I just happened to go back and look at the analyst ratings on each of our 8 stock holdings within my brokerage account, and was quite pleasantly surprised to realize that all of them had a Buy rating on them, with the Price Target much larger than the entry point for each, which is not inconsistent with the July simulation I had run.
In other words, the true value of each is much much higher than what it is now and hence it's simply a matter of time till we get there. Also note that while these 8 are direct stock positions, 4 of our remaining 9 positions are all stock-based ETFs, 2 of which are directly proportional to the stocks we already own. In other words, those ETF price target ranges too will be comparable in uptick to what the corresponding sectoral stocks we own suggest.
Anyway, this is a practical signal to support my continued bullishness on our positions. In my analysis, I'll hold conservative price targets for the other positions (similar to July) except for these stocks (determined by their respective Price Targets), and run a code to show you the expected returns. I'm just interested in ensuring that you do not worry too much about this recent run of events, which is an abnormal liquidity-led problem and not fundamental.

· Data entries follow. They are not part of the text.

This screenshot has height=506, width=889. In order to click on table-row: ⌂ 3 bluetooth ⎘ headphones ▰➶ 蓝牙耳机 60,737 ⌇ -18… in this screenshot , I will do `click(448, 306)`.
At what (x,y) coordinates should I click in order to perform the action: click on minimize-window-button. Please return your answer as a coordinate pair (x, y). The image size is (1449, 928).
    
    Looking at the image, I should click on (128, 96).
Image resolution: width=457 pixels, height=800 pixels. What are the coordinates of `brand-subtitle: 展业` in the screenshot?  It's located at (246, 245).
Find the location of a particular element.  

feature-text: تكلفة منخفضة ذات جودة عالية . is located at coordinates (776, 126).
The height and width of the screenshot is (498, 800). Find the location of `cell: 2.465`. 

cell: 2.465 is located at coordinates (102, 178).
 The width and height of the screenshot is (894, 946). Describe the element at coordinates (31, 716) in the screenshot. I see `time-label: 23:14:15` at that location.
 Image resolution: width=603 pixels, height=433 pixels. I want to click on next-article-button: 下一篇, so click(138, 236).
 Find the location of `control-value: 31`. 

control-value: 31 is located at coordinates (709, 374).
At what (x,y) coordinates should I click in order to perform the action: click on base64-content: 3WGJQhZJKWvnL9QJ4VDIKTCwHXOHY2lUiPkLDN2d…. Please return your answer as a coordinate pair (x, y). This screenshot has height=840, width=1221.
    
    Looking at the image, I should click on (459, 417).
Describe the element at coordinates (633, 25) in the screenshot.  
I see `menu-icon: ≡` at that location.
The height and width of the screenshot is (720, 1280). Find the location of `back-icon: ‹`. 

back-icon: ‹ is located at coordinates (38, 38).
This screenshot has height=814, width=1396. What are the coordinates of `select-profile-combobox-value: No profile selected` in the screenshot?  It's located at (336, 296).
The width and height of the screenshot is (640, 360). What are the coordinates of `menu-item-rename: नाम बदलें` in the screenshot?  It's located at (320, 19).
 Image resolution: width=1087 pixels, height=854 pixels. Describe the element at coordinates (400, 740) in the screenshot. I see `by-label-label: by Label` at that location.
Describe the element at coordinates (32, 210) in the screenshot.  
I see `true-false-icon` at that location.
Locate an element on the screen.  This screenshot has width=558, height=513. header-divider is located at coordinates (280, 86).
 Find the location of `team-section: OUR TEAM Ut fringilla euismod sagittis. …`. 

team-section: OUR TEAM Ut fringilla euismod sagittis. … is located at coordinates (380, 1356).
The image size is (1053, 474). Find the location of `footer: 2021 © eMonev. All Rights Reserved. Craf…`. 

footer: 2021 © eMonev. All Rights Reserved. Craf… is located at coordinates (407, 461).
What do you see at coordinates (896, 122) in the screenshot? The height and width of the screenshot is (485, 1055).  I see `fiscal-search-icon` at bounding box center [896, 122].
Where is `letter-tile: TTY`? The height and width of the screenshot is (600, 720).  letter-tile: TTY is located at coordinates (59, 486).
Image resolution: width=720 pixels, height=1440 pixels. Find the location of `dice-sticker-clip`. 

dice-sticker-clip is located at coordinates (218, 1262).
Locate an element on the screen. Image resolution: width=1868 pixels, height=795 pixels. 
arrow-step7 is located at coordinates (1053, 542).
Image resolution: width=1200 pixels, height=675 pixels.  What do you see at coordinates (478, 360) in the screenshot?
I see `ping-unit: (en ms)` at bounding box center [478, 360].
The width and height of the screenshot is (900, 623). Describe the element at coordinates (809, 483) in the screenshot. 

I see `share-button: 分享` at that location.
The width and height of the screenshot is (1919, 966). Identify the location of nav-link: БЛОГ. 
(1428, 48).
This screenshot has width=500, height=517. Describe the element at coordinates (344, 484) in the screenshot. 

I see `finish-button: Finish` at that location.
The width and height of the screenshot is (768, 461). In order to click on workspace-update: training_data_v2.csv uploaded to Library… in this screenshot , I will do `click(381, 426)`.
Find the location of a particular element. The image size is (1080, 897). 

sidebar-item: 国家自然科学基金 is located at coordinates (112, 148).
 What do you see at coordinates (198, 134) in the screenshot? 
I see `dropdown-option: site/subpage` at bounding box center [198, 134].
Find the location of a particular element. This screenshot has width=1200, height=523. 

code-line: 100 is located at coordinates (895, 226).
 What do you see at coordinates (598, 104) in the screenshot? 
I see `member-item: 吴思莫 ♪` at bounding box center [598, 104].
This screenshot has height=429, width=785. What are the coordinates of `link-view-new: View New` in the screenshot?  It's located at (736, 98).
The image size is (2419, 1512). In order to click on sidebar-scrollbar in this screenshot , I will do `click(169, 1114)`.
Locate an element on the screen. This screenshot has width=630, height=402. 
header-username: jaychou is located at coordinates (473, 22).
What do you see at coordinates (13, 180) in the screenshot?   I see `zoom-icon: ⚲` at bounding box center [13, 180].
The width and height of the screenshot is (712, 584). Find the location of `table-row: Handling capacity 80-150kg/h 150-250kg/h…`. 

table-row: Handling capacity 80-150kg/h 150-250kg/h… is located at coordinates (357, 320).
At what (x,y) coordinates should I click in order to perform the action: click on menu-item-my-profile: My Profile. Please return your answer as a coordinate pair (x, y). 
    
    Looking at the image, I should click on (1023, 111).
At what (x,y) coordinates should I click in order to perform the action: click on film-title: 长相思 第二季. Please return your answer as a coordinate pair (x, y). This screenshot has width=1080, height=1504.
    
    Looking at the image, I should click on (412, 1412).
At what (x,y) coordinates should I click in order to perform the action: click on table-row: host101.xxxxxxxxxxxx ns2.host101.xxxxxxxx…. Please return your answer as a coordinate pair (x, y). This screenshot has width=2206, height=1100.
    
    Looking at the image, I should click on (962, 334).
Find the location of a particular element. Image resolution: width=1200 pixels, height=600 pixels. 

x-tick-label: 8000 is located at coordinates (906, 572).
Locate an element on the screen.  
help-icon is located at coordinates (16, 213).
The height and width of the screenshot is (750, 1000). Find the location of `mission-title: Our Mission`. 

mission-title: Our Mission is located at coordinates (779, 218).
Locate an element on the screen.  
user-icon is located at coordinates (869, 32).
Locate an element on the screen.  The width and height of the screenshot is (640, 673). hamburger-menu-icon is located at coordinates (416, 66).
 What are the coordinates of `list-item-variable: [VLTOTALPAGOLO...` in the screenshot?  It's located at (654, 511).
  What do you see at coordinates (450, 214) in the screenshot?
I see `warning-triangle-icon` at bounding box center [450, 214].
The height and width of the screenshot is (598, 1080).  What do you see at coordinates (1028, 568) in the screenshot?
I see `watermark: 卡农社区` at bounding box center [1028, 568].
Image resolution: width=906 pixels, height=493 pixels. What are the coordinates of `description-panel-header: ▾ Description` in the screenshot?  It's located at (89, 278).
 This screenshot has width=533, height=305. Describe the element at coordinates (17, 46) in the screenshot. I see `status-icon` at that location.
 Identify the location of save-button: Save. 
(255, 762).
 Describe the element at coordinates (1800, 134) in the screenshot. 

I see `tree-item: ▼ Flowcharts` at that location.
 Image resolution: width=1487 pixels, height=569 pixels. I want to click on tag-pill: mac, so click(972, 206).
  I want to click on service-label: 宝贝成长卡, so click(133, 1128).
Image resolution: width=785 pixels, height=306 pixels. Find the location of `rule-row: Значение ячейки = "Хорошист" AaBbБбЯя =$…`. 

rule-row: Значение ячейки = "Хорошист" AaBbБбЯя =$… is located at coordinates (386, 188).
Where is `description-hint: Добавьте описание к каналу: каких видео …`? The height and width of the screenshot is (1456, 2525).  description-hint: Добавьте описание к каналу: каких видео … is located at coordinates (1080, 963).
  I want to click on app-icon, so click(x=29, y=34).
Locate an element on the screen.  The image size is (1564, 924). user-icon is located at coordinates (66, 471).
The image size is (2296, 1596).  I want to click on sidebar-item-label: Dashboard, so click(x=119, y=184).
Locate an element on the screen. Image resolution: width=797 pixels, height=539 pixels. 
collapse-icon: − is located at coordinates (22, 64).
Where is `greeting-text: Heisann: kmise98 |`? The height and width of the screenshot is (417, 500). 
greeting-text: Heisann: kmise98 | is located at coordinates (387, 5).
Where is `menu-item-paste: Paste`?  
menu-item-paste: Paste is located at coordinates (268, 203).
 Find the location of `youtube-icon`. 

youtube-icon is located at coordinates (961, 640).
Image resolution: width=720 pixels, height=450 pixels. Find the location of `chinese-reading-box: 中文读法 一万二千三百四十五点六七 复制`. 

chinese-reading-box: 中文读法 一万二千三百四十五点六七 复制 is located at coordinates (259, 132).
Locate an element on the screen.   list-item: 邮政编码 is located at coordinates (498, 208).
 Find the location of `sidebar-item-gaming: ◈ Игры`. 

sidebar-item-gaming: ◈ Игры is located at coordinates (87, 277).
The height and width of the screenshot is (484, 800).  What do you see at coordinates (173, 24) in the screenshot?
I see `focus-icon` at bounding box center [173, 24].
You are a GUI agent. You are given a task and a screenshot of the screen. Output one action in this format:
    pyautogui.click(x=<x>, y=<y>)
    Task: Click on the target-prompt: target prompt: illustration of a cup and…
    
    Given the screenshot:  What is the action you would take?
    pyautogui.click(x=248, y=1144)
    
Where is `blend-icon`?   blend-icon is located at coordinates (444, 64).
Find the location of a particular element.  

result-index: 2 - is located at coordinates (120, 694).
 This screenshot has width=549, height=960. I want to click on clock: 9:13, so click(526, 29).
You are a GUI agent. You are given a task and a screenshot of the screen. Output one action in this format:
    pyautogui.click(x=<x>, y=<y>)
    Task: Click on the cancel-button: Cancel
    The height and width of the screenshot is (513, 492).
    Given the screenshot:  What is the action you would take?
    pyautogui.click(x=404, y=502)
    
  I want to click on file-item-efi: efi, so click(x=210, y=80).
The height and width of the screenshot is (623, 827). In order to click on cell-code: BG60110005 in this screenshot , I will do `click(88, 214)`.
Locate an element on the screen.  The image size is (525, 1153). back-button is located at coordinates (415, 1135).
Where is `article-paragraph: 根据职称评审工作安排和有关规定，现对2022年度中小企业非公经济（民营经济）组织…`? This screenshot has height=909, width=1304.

It's been keeping me up at nights and the least I could do is communicate effectively so you don't lose sleep.
Finally, the bond markets in the UK are finally stabilizing as of this morning with the new Chancellor gutting the proposed tax cuts program, which has slowed down Dollar's rise as of right now. I'm telling you this kind of an intervention will happen here in the US too at some point, and when the Dollar stops strengthening, that's when this artificial dampener on our market positions will lift. Earnings thus far for Q3 have been just fine and not ugly, and earnings will possibly surprise on the upside for tech and consumer stocks. That too should help the markets come out of this funk, perhaps sooner than having to wait for the Fed to stop hiking rates early next year. So, there's a chance markets could recover within this quarter itself on stronger than expected earnings.
I'll send the analysis tomorrow or Tuesday. Please do not worry, I really know what I'm doing. Sometimes you gotta take concentrated bets and watch the basket very carefully, and I know what's causing what for each position.